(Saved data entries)
━━━━━━━━

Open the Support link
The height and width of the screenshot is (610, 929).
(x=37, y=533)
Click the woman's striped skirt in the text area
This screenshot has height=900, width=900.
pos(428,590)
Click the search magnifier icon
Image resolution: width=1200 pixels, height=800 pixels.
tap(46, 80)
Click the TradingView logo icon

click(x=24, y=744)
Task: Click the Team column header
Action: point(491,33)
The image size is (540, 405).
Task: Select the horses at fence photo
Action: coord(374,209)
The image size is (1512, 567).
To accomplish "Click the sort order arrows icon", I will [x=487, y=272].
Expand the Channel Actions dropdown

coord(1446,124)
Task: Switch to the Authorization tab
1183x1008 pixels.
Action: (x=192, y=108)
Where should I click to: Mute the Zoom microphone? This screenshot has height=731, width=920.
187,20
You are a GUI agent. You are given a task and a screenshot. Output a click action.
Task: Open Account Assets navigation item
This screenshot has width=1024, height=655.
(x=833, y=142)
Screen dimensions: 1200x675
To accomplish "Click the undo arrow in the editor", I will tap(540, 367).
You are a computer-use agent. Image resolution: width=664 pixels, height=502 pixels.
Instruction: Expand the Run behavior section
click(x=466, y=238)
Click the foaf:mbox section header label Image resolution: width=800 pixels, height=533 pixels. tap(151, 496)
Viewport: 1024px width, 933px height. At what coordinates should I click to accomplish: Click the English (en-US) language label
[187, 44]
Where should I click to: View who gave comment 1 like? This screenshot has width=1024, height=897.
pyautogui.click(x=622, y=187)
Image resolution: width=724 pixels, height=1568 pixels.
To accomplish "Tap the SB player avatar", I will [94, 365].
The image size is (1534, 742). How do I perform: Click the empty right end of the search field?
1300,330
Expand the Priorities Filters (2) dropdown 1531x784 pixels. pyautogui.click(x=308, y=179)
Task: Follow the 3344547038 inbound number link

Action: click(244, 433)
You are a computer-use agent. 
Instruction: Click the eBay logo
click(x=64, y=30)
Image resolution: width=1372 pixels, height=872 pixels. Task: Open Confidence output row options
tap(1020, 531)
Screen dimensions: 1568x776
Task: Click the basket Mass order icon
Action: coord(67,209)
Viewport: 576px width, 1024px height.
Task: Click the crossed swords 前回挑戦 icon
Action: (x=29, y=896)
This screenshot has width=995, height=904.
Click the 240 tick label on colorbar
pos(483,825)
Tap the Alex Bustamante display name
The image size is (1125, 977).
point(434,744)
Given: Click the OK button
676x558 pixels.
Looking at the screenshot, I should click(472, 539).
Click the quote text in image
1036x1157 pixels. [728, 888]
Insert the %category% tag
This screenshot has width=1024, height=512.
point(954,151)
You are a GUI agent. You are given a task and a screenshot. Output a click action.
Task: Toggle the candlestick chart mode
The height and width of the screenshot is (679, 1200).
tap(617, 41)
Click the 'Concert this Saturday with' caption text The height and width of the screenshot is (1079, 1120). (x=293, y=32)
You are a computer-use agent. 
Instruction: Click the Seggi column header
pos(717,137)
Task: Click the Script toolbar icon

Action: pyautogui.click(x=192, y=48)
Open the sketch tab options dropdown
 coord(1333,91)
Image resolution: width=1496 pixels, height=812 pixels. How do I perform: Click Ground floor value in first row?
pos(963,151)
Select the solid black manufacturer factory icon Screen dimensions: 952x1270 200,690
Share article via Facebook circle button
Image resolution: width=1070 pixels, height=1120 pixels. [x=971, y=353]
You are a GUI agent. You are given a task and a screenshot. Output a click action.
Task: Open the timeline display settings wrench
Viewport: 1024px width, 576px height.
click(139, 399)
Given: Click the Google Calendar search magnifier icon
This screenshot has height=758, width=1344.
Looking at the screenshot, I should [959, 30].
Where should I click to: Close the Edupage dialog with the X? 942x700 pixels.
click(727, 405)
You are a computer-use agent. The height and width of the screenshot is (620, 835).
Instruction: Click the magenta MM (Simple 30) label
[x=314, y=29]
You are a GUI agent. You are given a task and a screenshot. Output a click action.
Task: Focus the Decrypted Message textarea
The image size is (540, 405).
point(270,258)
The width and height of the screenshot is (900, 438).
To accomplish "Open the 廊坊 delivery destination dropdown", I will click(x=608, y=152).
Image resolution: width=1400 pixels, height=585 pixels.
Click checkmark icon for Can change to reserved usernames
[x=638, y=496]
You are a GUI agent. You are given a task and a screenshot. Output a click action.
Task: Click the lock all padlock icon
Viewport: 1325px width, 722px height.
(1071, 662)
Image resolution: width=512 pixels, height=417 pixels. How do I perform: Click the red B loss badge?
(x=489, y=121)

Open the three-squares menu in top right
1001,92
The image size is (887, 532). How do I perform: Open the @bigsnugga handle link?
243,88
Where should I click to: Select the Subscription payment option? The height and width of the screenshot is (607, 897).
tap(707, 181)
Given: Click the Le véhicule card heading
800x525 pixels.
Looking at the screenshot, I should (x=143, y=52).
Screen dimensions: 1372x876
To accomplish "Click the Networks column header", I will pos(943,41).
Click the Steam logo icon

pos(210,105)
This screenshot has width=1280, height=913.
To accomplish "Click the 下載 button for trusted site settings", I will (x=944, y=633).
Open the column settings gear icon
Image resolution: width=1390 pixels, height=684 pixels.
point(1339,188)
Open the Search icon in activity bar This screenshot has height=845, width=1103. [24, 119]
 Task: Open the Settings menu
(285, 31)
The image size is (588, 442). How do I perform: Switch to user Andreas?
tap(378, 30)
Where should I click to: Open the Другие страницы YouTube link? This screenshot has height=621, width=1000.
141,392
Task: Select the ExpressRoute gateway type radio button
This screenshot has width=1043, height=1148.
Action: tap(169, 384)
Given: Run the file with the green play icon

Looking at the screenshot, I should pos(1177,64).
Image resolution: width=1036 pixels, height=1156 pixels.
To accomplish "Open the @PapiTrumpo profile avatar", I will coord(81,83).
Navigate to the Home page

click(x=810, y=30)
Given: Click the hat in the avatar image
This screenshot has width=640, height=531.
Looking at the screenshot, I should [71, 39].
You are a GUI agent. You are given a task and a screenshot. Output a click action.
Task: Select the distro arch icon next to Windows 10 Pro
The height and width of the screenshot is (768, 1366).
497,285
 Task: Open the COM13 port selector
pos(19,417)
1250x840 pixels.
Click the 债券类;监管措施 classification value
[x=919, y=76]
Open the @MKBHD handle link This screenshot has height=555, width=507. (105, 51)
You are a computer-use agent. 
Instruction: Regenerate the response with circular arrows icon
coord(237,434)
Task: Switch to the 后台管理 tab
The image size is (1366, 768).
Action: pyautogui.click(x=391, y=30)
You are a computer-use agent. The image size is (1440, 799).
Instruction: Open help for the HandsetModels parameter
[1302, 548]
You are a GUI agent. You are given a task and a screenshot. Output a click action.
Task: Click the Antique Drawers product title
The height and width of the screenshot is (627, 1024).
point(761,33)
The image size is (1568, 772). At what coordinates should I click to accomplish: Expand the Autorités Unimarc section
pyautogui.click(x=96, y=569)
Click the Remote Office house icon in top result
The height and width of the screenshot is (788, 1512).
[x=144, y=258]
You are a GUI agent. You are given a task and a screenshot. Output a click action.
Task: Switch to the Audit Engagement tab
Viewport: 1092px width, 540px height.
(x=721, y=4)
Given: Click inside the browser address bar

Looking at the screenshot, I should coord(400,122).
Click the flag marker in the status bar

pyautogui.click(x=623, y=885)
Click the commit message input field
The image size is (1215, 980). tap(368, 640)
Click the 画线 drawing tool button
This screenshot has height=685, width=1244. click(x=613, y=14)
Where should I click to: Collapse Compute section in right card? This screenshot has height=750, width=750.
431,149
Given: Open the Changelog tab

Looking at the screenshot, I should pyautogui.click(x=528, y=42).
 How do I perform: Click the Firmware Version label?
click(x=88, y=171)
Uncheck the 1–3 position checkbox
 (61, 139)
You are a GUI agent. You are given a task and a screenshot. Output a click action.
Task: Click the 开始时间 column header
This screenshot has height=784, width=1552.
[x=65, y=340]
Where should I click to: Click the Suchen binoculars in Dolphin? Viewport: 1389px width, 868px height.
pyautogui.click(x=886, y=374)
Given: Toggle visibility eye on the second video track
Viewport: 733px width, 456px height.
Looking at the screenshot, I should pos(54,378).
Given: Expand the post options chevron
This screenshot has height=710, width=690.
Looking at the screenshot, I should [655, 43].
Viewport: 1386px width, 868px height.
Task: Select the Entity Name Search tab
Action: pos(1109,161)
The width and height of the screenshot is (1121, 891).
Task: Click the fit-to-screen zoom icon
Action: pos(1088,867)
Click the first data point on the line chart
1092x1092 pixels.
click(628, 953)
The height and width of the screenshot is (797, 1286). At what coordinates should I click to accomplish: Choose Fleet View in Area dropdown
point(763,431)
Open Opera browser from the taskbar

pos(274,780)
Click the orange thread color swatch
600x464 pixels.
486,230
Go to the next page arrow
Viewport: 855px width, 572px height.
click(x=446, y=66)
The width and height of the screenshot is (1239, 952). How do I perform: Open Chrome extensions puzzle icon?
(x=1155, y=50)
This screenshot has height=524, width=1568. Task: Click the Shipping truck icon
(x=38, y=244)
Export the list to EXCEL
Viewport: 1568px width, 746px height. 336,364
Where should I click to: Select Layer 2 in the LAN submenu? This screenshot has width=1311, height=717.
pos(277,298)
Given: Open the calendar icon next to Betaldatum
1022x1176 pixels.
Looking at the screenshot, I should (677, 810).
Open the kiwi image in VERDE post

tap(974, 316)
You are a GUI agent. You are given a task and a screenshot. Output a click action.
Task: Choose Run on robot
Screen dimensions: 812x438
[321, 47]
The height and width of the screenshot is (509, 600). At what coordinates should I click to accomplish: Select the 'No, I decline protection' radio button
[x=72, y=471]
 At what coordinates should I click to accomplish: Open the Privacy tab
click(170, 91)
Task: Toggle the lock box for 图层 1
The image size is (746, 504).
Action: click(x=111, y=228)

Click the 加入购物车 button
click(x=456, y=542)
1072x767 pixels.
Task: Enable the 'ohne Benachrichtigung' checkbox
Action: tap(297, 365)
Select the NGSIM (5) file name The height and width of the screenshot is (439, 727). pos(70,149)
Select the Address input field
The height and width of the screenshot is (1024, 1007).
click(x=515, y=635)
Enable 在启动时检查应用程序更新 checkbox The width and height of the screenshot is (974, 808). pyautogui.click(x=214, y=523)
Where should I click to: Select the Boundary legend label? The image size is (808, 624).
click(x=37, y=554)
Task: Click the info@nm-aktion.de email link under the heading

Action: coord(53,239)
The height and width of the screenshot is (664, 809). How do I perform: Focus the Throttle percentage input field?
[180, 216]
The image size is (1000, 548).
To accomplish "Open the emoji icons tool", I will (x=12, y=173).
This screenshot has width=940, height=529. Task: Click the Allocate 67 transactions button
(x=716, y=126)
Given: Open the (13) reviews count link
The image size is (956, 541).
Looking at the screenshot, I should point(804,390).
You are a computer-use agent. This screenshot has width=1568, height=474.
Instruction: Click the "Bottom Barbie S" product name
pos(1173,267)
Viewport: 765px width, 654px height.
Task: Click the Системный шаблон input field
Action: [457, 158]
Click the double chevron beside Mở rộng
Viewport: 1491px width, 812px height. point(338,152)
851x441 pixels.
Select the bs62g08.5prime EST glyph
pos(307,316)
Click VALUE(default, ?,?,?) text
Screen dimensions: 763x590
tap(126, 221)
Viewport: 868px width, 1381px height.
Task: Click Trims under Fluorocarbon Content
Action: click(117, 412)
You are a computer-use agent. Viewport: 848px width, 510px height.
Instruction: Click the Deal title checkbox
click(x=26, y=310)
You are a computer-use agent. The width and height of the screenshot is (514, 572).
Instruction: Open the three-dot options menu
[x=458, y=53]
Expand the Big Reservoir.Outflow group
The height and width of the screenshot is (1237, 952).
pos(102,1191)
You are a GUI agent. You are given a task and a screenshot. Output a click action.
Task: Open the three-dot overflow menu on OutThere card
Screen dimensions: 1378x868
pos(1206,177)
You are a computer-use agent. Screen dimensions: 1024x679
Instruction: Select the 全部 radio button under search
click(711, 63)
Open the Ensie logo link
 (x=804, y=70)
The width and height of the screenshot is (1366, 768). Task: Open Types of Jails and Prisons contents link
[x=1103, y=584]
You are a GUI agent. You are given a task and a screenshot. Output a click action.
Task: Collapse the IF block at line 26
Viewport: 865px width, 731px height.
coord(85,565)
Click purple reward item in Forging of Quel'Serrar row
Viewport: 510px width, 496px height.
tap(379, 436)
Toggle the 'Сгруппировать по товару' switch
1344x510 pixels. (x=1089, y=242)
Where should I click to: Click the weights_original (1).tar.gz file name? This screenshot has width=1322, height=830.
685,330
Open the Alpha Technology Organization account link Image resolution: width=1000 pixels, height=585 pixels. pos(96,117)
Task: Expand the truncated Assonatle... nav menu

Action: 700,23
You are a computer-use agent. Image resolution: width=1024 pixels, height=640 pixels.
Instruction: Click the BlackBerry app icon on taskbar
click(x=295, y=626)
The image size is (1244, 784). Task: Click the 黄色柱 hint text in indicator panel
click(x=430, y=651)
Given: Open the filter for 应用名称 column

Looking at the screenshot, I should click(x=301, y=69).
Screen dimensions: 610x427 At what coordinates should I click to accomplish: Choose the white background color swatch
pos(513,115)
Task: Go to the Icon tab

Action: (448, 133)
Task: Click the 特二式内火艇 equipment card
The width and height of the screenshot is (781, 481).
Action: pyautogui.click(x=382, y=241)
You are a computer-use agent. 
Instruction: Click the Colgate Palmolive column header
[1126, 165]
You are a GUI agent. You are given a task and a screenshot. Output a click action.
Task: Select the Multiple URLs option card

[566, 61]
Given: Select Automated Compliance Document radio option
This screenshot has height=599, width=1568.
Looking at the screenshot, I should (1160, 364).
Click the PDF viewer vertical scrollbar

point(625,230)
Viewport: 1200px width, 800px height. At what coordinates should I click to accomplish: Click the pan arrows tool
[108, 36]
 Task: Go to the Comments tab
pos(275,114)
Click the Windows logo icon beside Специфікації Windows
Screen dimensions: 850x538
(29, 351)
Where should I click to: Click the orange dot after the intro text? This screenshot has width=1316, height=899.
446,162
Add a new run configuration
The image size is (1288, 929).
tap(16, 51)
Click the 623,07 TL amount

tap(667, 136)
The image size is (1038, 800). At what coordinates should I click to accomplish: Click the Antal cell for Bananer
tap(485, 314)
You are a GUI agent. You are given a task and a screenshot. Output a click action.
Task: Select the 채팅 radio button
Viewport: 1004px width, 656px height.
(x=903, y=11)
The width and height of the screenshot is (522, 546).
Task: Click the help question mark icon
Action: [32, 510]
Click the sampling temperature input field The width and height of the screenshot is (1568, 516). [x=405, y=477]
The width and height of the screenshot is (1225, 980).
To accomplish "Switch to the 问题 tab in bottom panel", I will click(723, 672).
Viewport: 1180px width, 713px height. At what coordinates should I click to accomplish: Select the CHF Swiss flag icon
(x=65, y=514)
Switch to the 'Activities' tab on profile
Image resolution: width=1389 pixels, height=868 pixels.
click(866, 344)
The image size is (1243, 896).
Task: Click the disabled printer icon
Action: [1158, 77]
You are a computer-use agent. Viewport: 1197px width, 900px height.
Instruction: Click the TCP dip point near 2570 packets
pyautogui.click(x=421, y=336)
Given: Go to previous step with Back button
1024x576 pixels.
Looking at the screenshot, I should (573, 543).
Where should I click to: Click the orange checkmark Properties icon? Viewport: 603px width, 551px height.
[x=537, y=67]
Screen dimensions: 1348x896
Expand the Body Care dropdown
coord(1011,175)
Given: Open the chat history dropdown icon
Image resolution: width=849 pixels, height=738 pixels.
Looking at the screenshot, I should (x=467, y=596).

━━━━━━━━

• DIRECTIONS: Find each line in the records above that contains "item", and copy it.

• TASK RESPONSE:
Task: Open Account Assets navigation item
Click purple reward item in Forging of Quel'Serrar row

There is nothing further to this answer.